The lad was in the very act of leaving the ravine, when his step was arrested by a sound too distinct to be mistaken. It was not imagination this time, and he paused to identify it. The sound was faint and of the nature of a jarring or murmur. He suspected that it was caused by horses' hoofs, and he listened but a few minutes when he became certain that such was the fact.

“There must be a big lot of them,” he thought, as he listened to the sound growing plainer and plainer every minute. “I wonder if Lone Wolf and his men have not done what they started to do and are going round home again?”

Judging from the clamping hoofs, such might have been the case. At all events, there was every reason for believing that a party of horsemen were in the ravine and that they were headed in his direction.

Fred made up his mind to wait where he was until they passed by. He had no fear of being seen, when the opportunity for hiding was all that could be desired, and, lying flat upon his face, he awaited the result.

Nearer and nearer came the tramp, tramp, the noise of hoofs mingling in a dull thud that sounded oddly in the stillness of the night to the watching and listening lad.

“Here they come,” he muttered, before he saw them; but the words were hardly out of his mouth when a shadowy figure came into view, instantly followed by a score of others, all mingling and blending in one indistinguishable mass.

The forms of animals and riders were plainly discernible, but they came in too promiscuous fashion to be counted, and they were gone almost as soon as they were seen. Fred was confident that thirty warriors galloped by him in the stillness of the night.

“I believe it was Lone Wolf and some of his men,” he muttered, as he clambered down from his place among the rocks. Having been thoroughly awakened by what he had seen, he determined to walk an hour or more longer, for he felt that the best time for him to journey was during the protecting darkness of night.

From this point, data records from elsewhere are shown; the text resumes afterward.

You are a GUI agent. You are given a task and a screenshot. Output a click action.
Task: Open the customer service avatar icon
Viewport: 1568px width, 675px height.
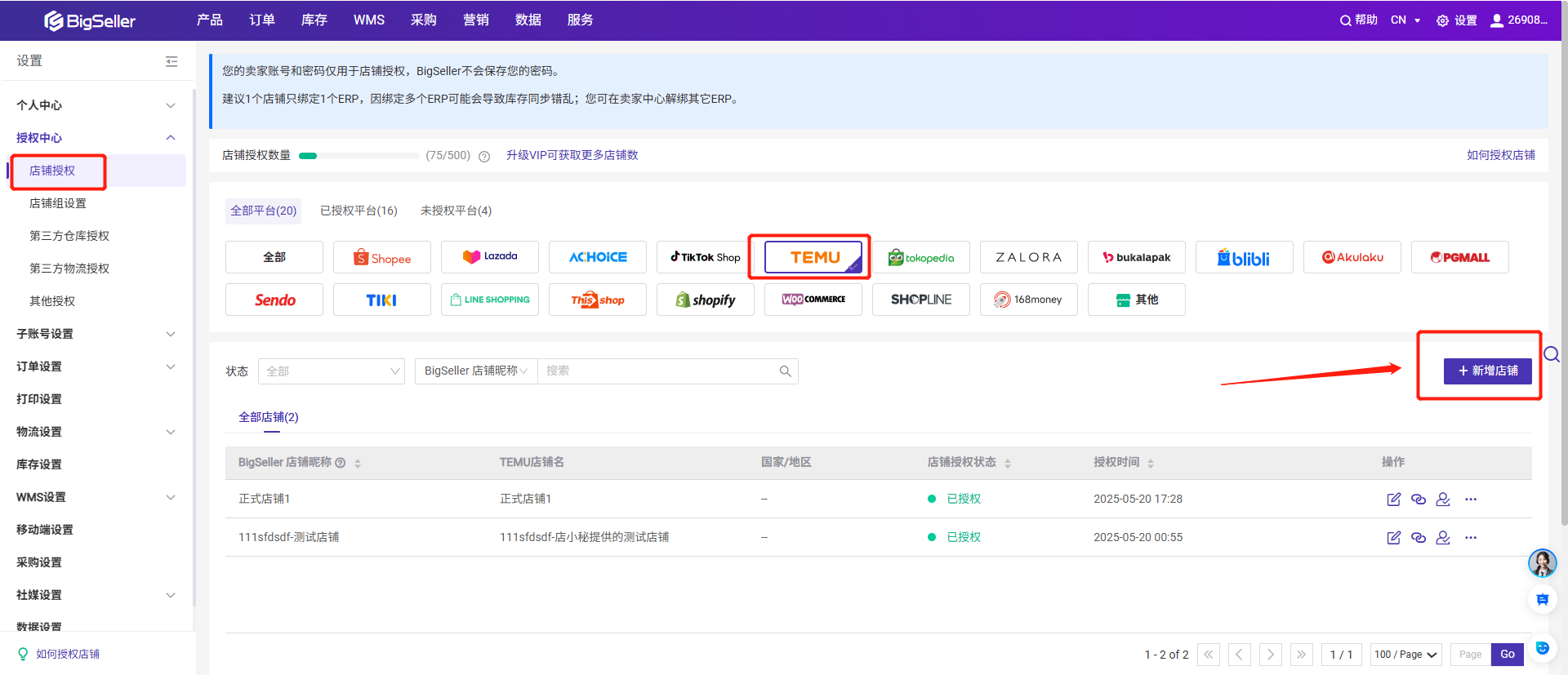(x=1542, y=562)
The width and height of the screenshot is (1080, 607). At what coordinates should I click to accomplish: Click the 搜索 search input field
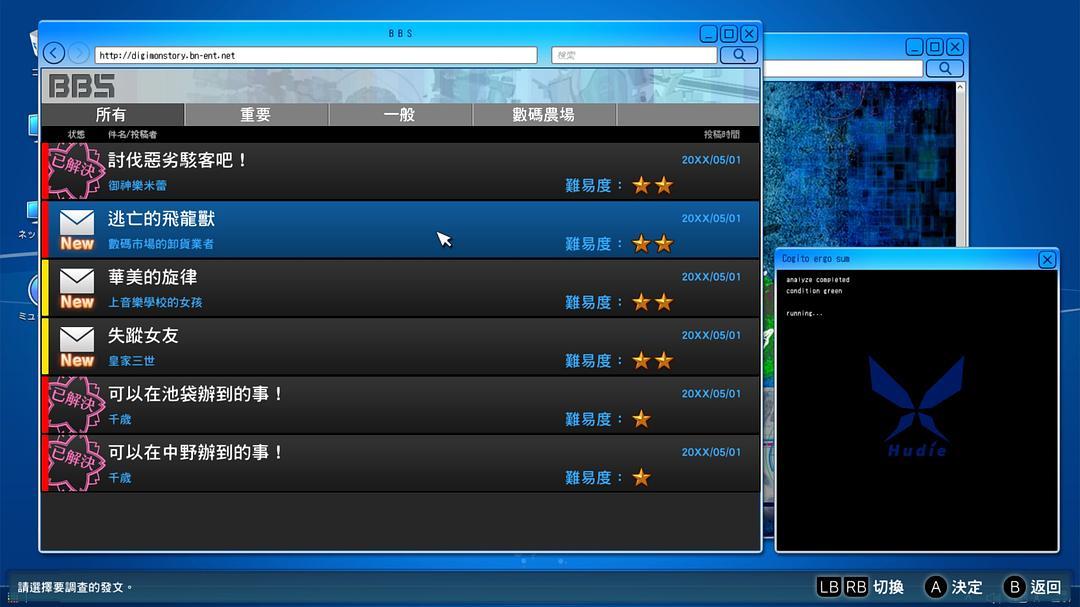[633, 55]
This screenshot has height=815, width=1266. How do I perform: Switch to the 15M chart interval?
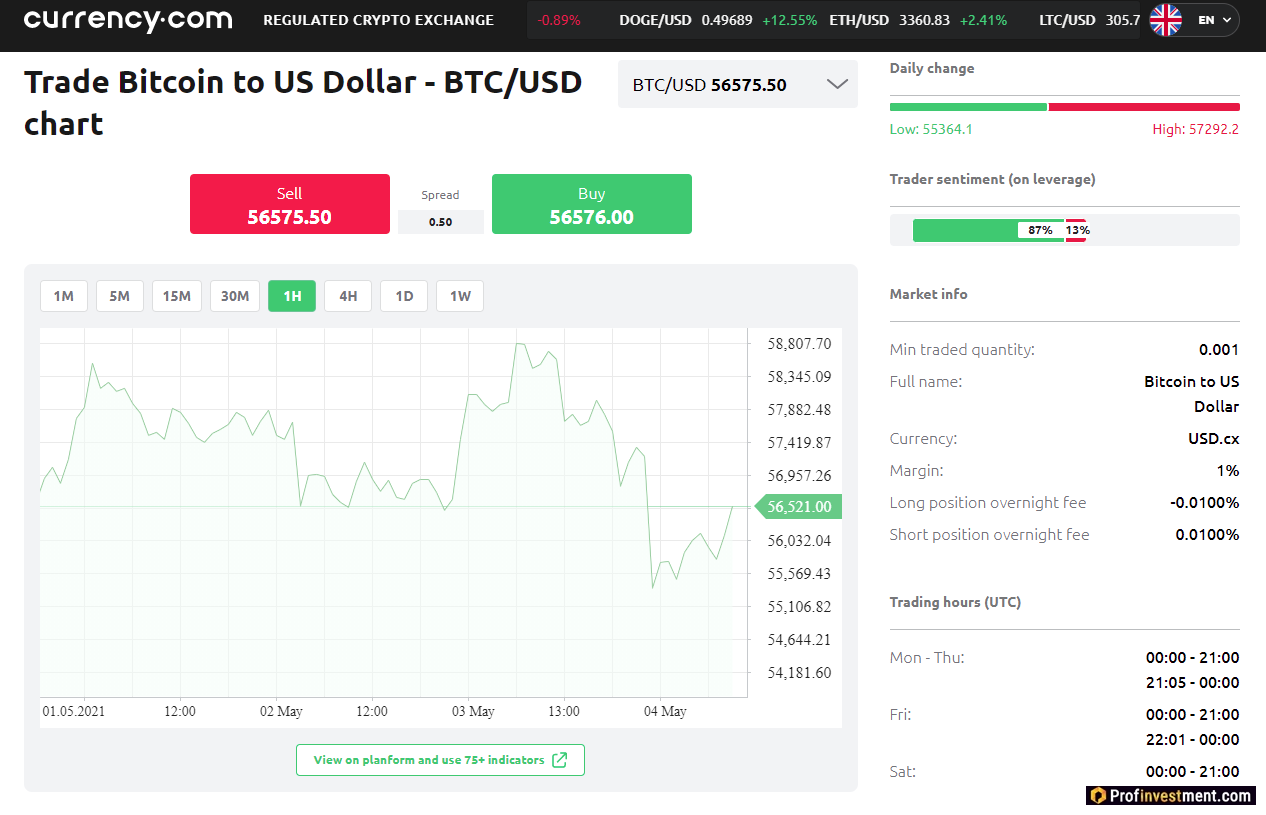pos(176,296)
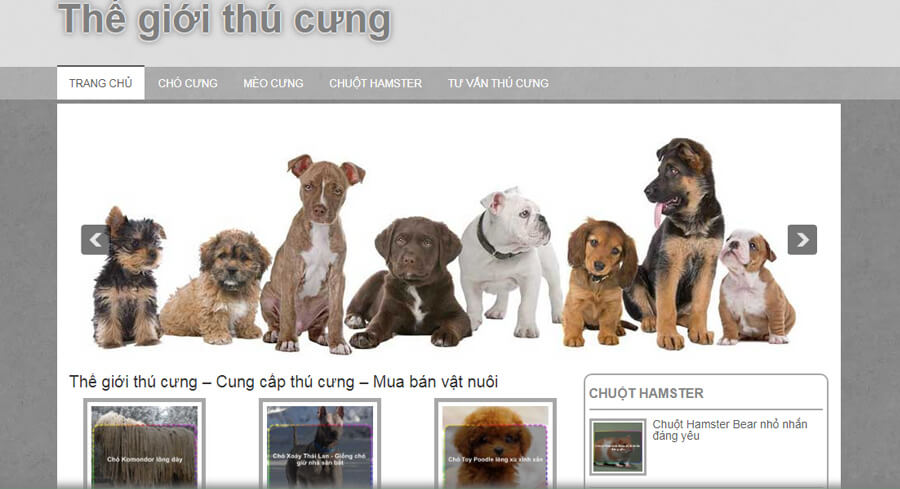Open Tư Vấn Thú Cưng menu item

[498, 83]
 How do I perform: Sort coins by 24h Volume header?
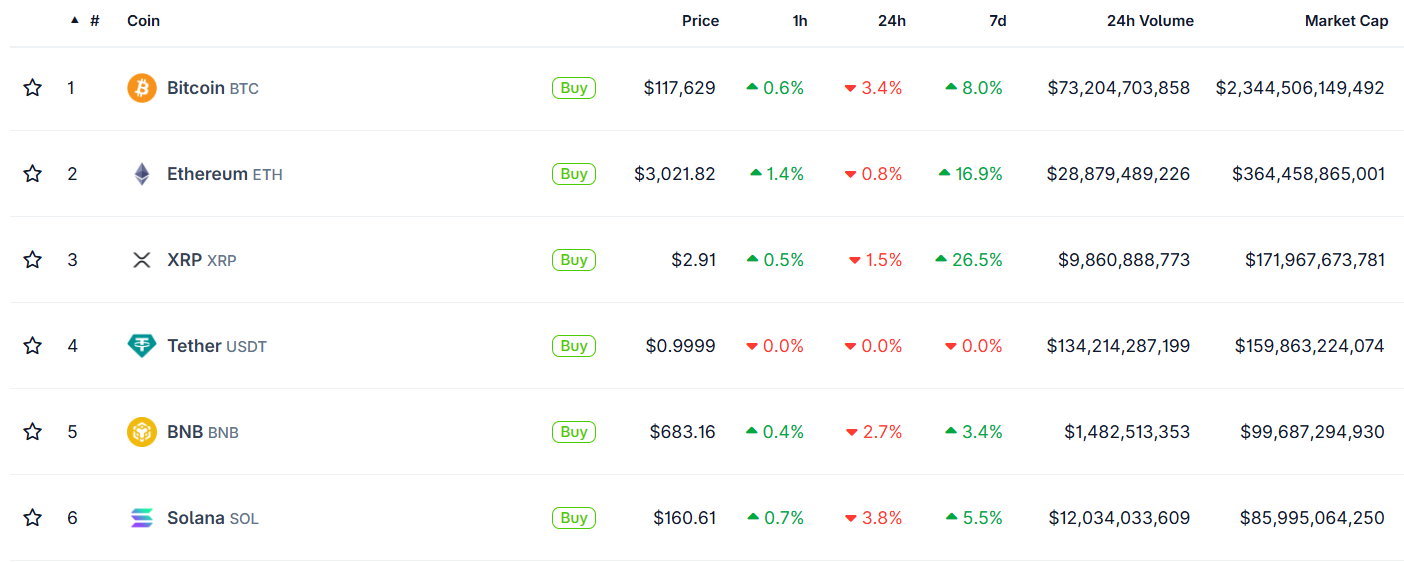pyautogui.click(x=1150, y=20)
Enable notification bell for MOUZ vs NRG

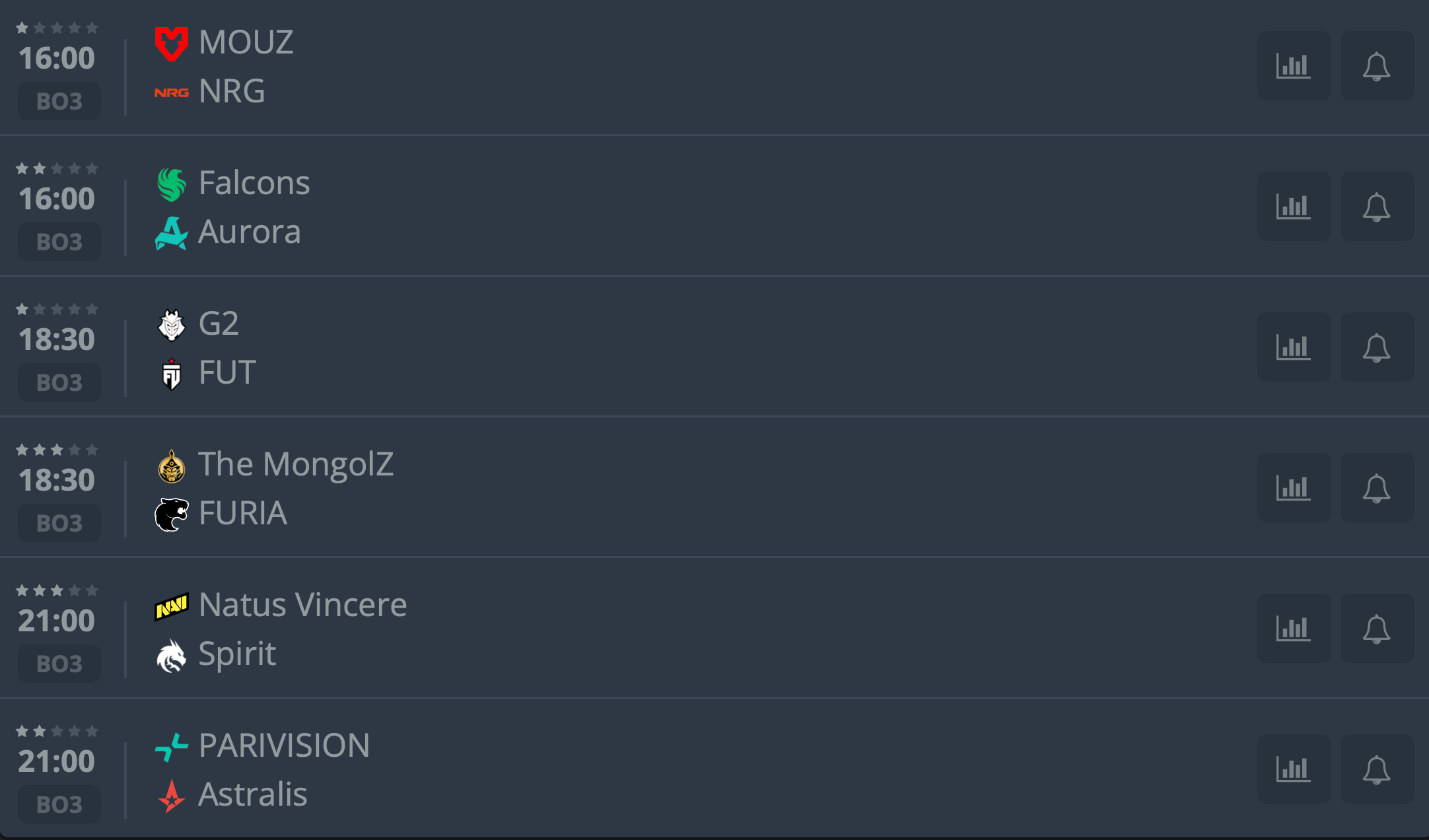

“There ain't anybody to make me get up early,” he reasoned, “and when I go to sleep I can stick to it as long as I want to. It seems to me that if I walk all I can tonight, and keep at it the most of tomorrow, I ought to be somewhere near the place where we came in among these mountains. Then a day or two's tramping over the back trail will take me pretty nearly to New Boston—that is, if nobody gobbles me up. I've got a rough road before me, but God has guided me thus far, and I'll trust him clean through. I've had some wonderful escapes to tell about—”

He was too wide awake and too much on the alert to forget precisely where he was, or to fail to take in whatever should occur of an alarming nature. That which now startled him and suddenly cut short his musings was the sound of a horse's hoofs, close behind him.